The differentiation of this same function with respect to $t$ gives $-v$ times the derivative of the function, or $\ddpl{\chi}{t} = -vf'(x - vt)$, and the second time derivative is \begin{equation} \label{Eq:I:47:16} \frac{\partial^2\chi}{\partial t^2} = v^2f''(x - vt). \end{equation} It is evident that $f(x - vt)$ will satisfy the wave equation provided the wave velocity $v$ is equal to $c_s$.

We find, therefore, from the laws of mechanics that any sound disturbance propagates with the velocity $c_s$, and in addition we find that \begin{equation*} c_s = \kappa^{1/2} = (dP/d\rho)_0^{1/2}, \end{equation*} and so we have related the wave velocity to a property of the medium.

If we consider a wave travelling in the opposite direction, so that $\chi(x,t) = g(x + vt)$, it is easy to see that such a disturbance also satisfies the wave equation. The only difference between such a wave and one travelling from left to right is in the sign of $v$, but whether we have $x + vt$ or $x - vt$ as the variable in the function does not affect the sign of $\partial^2\chi/\partial t^2$, since it involves only $v^2$. It follows that we have a solution for waves propagating in either direction with speed $c_s$.

An extremely interesting question is that of superposition. Suppose one solution of the wave equation has been found, say $\chi_1$. This means that the second derivative of $\chi_1$ with respect to $x$ is equal to $1/c_s^2$ times the second derivative of $\chi_1$ with respect to $t$. Now any other solution $\chi_2$ has this same property. If we superpose these two solutions, we have \begin{equation} \label{Eq:I:47:17} \chi(x,t) = \chi_1(x,t) + \chi_2(x,t), \end{equation} and we wish to verify that $\chi(x,t)$ is also a wave, i.e., that $\chi$ satisfies the wave equation. We can easily prove this result, since we have \begin{equation} \label{Eq:I:47:18} \frac{\partial^2\chi}{\partial x^2} = \frac{\partial^2\chi_1}{\partial x^2} + \frac{\partial^2\chi_2}{\partial x^2} \end{equation} and, in addition, \begin{equation} \label{Eq:I:47:19} \frac{\partial^2\chi}{\partial t^2} = \frac{\partial^2\chi_1}{\partial t^2} + \frac{\partial^2\chi_2}{\partial t^2}. \end{equation} It follows that $\partial^2\chi/\partial x^2 = (1/c_s^2)\,\partial^2\chi/\partial t^2$, so we have verified the principle of superposition. The proof of the principle of superposition follows from the fact that the wave equation is linear in $\chi$.

+ + +

(Things to do):
- A) Answer these questions from the wave-equation text above.
(i) What must the wave velocity v equal for f(x − vt) to satisfy the wave equation?
(ii) Why doesn't the sign of v affect ∂²χ/∂t²?
(iii) What property of the wave equation does the proof of superposition follow from?
- B) Return the wave-equation text word for word, from "We find, therefore, from" up to and including "direction with speed $c_s$.".

(Given entries):
+ + +

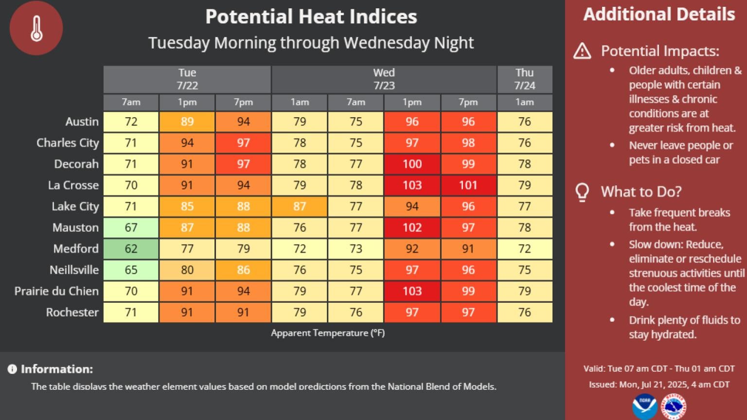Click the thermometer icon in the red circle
point(36,28)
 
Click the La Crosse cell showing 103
point(412,185)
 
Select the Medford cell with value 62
point(131,249)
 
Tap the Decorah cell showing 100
point(412,164)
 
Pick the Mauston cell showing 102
point(412,228)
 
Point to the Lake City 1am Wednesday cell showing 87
point(300,206)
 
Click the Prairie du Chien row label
point(56,291)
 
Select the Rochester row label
point(72,312)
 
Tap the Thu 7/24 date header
point(524,79)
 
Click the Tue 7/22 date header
point(187,79)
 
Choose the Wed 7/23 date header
point(384,79)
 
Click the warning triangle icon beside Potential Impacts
point(582,51)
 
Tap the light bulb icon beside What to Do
point(582,192)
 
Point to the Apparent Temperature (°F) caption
point(328,333)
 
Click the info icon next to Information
point(12,369)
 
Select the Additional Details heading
point(659,14)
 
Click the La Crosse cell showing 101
point(468,185)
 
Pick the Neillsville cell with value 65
point(131,270)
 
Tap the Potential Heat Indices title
point(311,17)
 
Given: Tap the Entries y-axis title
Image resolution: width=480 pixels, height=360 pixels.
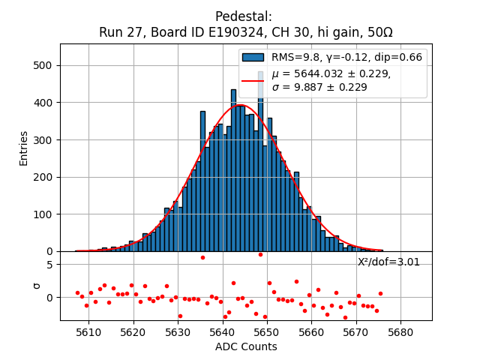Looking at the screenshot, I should click(x=24, y=148).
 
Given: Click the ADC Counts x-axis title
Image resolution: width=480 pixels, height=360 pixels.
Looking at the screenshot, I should click(x=246, y=346).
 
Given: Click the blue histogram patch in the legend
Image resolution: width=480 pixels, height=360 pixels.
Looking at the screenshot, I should click(x=253, y=57).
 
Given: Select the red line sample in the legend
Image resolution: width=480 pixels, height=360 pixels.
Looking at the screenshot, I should click(x=253, y=80).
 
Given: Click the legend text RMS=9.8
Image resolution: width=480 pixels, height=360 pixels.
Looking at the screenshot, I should click(x=294, y=57).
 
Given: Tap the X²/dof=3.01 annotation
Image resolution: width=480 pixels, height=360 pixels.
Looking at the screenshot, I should click(x=388, y=262).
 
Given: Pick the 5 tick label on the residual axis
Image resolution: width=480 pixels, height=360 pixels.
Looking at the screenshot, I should click(x=50, y=265).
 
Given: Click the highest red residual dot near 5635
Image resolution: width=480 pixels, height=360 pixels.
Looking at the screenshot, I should click(x=202, y=257).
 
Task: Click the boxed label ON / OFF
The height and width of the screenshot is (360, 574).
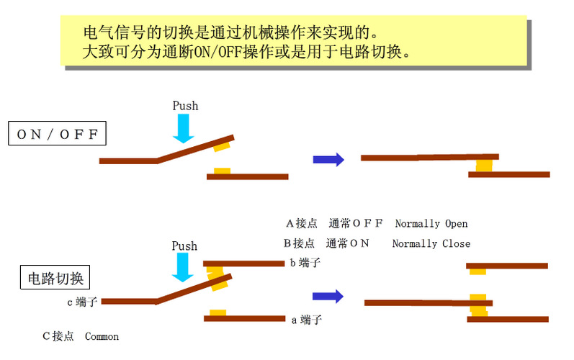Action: [x=57, y=134]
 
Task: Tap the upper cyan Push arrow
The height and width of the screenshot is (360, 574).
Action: [x=184, y=128]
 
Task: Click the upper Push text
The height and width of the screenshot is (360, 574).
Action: [x=185, y=106]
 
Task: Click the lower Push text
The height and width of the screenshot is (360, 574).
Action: [x=184, y=246]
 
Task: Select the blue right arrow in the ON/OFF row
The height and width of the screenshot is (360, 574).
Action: [x=328, y=160]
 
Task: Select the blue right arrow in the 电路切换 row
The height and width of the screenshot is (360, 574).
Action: [x=328, y=296]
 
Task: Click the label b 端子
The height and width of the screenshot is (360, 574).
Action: [x=305, y=263]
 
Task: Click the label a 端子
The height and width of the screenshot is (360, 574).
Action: [x=305, y=320]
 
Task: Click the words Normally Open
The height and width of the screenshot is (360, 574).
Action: [x=431, y=224]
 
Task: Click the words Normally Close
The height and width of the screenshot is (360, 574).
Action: [x=431, y=243]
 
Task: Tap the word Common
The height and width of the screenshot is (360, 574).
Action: [x=102, y=336]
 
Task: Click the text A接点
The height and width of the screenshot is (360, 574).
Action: [x=301, y=224]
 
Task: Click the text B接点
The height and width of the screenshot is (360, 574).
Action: [x=301, y=243]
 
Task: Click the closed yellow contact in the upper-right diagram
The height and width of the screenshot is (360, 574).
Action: [x=483, y=166]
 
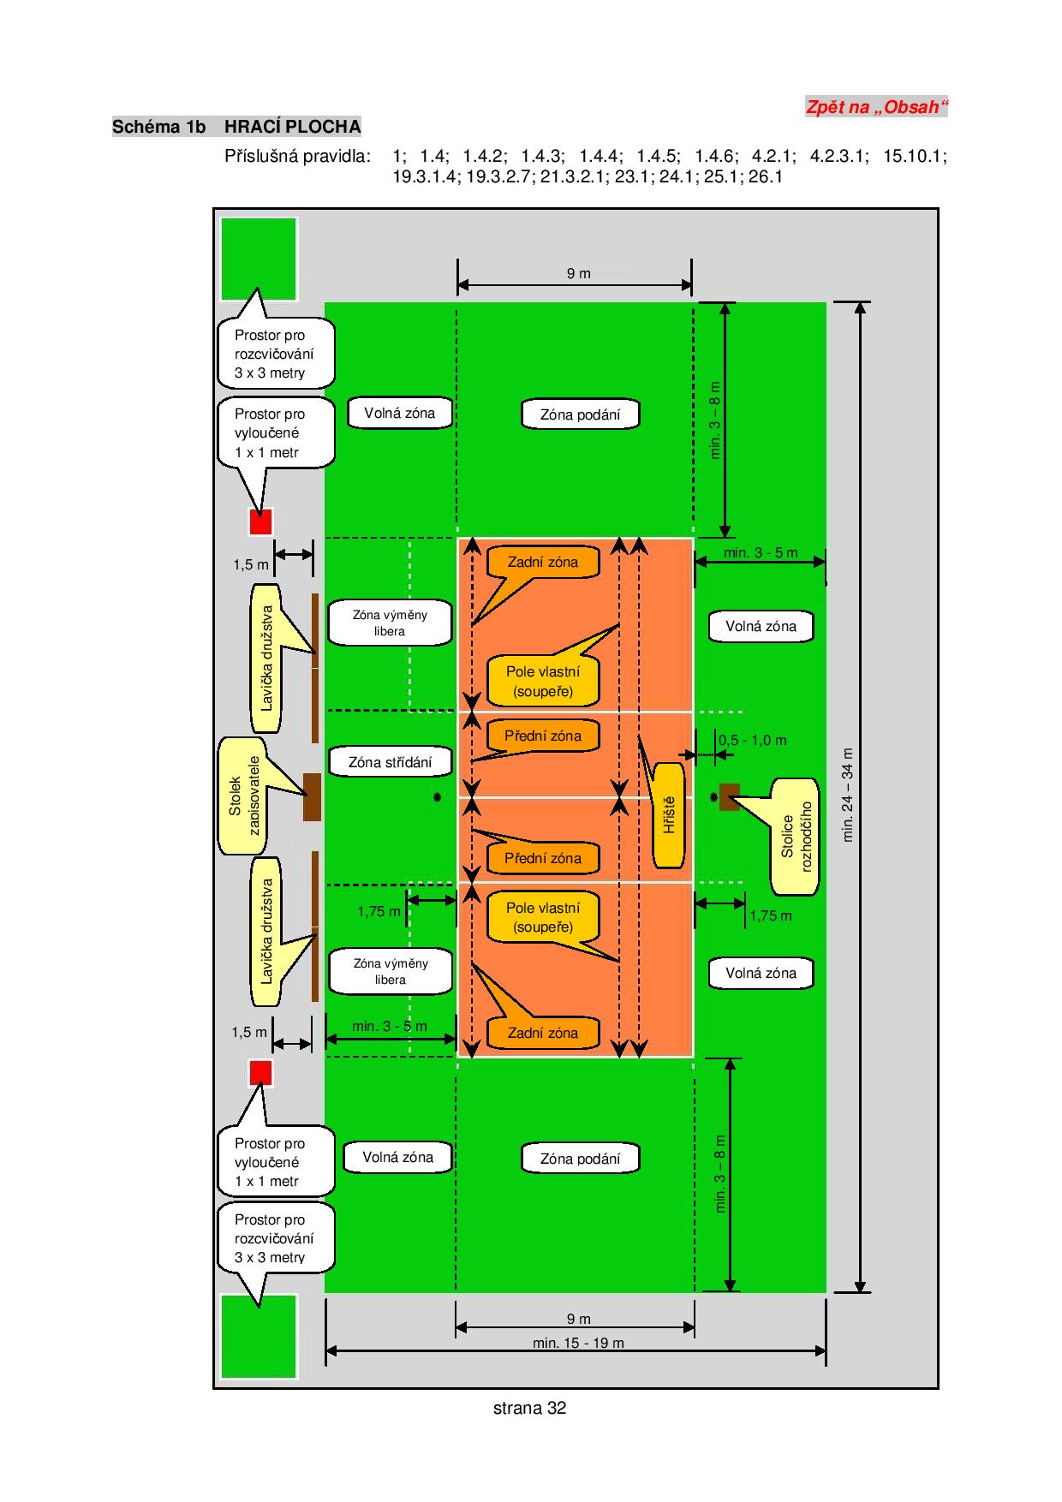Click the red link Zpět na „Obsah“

+ + +

(Results):
- A)
(i) The wave velocity v must equal c_s.
(ii) ∂²χ/∂t² involves only v².
(iii) The wave equation is linear in χ.

- B)
We find, therefore, from the laws of mechanics that any sound disturbance propagates with the velocity $c_s$, and in addition we find that \begin{equation*} c_s = \kappa^{1/2} = (dP/d\rho)_0^{1/2}, \end{equation*} and so we have related the wave velocity to a property of the medium.

If we consider a wave travelling in the opposite direction, so that $\chi(x,t) = g(x + vt)$, it is easy to see that such a disturbance also satisfies the wave equation. The only difference between such a wave and one travelling from left to right is in the sign of $v$, but whether we have $x + vt$ or $x - vt$ as the variable in the function does not affect the sign of $\partial^2\chi/\partial t^2$, since it involves only $v^2$. It follows that we have a solution for waves propagating in either direction with speed $c_s$.